Panzanella Salad Recipe
Savor the flavors of summer with this traditional Panzanella Salad! Made with crusty bread, juicy tomatoes, and fresh vegetables, it's a refreshing and vibrant dish perfect for any meal.
Large mixing bowl
Sharp knife and cutting board
Whisk or small jar for dressing
Skillet (optional, for toasting bread)
- 4 cups stale or toasted bread cut into cubes
- 4 large ripe tomatoes diced
- 1 cucumber sliced
- ½ red onion thinly sliced
- 1 bell pepper diced (optional)
- ½ cup fresh basil leaves torn
- ¼ cup olive oil
- 2 tablespoons red wine vinegar
- 1 garlic clove minced
- Salt and pepper to taste
- Optional: Capers olives, or mozzarella for added flavor
Prepare the Bread:
If your bread isn’t stale, toast it in a skillet or oven until golden and slightly crispy.
Mix the Vegetables:
In a large bowl, combine the tomatoes, cucumber, red onion, and bell pepper (if using).

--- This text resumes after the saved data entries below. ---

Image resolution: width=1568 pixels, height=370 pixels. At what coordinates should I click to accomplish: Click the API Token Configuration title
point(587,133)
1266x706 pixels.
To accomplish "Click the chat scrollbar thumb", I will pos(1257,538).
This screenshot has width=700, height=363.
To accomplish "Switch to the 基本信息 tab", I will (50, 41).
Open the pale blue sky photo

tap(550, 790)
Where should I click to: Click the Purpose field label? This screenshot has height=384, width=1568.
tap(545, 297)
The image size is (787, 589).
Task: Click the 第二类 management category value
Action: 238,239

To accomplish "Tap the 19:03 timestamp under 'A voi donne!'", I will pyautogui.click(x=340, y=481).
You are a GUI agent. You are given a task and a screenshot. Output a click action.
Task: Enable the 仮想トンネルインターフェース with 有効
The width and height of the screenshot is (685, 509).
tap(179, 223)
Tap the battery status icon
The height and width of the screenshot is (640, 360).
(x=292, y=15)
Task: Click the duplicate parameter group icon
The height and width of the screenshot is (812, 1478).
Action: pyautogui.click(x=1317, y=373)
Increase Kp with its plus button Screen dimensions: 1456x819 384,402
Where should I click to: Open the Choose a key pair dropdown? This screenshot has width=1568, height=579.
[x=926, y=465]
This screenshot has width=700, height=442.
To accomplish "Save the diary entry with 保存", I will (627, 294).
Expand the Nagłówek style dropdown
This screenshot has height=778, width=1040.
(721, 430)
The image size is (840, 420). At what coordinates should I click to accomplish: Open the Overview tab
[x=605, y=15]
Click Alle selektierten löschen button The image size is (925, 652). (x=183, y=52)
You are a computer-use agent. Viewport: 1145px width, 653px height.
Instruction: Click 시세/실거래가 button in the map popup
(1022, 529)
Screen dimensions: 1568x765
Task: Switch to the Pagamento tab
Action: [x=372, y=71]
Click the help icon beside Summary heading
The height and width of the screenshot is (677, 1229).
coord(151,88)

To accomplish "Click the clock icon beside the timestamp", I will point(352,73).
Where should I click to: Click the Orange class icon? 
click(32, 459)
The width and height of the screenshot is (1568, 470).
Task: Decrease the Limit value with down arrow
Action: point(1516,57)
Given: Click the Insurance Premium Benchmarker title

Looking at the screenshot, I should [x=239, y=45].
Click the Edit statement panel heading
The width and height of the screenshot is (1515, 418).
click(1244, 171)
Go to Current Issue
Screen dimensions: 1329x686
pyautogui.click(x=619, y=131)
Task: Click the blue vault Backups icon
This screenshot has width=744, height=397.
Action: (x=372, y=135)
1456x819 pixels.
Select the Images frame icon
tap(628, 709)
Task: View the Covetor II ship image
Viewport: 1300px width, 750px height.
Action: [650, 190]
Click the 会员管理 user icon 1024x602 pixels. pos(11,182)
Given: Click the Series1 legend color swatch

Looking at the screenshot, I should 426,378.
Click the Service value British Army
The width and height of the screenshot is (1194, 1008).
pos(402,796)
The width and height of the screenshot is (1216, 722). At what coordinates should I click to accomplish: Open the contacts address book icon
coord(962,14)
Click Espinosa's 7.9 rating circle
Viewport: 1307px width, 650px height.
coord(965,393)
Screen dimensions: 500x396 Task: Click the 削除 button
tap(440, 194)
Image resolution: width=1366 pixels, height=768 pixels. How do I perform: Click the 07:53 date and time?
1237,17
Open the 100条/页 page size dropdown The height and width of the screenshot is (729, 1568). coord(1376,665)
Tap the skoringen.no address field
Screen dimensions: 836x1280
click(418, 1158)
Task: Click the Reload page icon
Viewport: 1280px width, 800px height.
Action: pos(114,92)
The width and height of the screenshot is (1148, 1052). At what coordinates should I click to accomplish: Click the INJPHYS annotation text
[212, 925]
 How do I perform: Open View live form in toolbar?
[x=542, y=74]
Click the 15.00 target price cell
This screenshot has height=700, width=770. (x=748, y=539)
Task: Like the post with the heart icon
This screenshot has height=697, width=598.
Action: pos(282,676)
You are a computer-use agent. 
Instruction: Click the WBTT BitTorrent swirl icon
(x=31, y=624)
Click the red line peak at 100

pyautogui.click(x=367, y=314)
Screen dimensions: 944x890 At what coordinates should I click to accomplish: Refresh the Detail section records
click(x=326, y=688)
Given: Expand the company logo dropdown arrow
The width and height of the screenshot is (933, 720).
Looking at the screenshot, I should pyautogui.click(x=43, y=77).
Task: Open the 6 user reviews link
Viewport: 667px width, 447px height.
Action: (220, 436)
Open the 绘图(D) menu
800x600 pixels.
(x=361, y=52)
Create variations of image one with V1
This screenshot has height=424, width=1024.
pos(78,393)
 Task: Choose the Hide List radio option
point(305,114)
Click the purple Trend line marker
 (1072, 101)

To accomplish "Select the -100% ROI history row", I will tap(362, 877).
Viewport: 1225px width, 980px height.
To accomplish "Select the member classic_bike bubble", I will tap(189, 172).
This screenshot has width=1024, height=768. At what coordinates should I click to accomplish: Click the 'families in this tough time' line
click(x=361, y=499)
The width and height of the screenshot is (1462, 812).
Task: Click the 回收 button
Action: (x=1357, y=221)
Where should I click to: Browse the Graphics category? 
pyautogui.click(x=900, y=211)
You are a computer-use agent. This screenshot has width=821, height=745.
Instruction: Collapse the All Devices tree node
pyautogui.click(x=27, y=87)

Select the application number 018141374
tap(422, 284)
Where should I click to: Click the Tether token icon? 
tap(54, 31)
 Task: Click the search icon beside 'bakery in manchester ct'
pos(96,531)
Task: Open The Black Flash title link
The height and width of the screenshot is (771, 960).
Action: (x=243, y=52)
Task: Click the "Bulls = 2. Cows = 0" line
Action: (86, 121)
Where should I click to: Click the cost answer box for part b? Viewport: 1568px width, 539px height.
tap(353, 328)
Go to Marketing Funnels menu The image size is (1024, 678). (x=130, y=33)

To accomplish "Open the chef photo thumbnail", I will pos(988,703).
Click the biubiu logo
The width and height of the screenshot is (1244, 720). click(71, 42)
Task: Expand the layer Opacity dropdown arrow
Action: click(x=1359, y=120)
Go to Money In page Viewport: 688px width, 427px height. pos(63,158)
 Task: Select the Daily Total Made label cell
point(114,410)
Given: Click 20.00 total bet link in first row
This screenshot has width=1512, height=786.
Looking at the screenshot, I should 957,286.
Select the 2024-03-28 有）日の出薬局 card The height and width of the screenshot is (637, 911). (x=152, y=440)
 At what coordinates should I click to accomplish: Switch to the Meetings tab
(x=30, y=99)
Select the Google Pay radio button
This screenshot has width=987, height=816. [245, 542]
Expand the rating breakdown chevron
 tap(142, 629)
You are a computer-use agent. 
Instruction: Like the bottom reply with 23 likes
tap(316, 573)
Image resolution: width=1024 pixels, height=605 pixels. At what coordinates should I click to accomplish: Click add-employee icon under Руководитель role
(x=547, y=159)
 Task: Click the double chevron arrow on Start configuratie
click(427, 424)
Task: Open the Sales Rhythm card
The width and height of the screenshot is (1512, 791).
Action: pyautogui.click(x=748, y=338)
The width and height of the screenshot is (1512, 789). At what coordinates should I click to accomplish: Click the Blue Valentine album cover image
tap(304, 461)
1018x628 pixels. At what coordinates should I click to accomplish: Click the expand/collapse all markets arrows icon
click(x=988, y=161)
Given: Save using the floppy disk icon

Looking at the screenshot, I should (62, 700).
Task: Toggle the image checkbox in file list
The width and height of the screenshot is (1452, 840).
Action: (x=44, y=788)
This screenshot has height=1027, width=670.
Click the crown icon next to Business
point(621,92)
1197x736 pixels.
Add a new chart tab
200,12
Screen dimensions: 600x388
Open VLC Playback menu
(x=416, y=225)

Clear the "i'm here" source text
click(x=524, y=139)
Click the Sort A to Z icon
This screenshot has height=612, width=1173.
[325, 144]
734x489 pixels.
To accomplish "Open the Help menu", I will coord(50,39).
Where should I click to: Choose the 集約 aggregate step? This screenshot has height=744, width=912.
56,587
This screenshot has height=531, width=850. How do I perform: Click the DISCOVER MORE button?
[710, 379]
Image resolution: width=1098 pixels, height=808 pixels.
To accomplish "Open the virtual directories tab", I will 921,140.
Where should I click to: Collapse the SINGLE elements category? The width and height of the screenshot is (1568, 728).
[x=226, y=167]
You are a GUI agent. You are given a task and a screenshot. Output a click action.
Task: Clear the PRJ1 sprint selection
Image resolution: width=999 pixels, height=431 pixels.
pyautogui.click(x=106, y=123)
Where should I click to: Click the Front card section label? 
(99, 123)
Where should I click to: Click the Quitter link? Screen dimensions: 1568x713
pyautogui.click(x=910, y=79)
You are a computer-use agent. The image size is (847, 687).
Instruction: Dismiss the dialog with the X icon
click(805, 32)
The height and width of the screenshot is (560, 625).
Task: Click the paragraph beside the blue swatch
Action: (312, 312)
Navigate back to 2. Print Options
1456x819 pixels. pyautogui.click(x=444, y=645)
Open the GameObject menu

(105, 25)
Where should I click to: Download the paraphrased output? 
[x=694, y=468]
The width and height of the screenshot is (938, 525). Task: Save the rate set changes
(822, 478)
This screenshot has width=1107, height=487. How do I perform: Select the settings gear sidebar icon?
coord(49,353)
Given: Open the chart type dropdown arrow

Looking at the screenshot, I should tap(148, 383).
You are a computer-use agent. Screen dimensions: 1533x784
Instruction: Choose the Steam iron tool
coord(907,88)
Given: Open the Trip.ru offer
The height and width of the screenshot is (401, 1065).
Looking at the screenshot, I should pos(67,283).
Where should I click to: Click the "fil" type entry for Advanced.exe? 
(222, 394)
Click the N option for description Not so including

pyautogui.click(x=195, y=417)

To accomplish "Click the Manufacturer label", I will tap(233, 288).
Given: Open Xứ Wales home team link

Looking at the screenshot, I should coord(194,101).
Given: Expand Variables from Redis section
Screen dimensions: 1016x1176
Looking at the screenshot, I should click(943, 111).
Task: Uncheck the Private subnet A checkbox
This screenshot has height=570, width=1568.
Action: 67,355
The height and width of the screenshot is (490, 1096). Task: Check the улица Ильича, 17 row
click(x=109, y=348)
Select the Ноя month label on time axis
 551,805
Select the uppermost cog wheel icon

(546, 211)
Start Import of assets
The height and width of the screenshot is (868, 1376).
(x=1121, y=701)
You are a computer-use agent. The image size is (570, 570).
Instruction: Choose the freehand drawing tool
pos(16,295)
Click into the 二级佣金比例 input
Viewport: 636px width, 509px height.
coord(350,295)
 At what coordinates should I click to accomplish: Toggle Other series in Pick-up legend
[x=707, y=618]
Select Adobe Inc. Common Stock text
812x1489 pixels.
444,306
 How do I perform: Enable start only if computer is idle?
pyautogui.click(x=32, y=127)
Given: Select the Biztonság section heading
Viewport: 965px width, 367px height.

Add capers or olives if desired.
Make the Dressing:
Whisk together olive oil, red wine vinegar, minced garlic, salt, and pepper in a small bowl or jar. Adjust seasoning to taste.
Combine the Salad:
Add the bread cubes to the vegetable mix. Pour the dressing over the salad and toss gently to combine, ensuring the bread soaks up the juices.
Add Basil:
Gently fold in the torn basil leaves just before serving.
Let It Rest:
Allow the salad to sit for 15–20 minutes at room temperature to let the flavors meld together.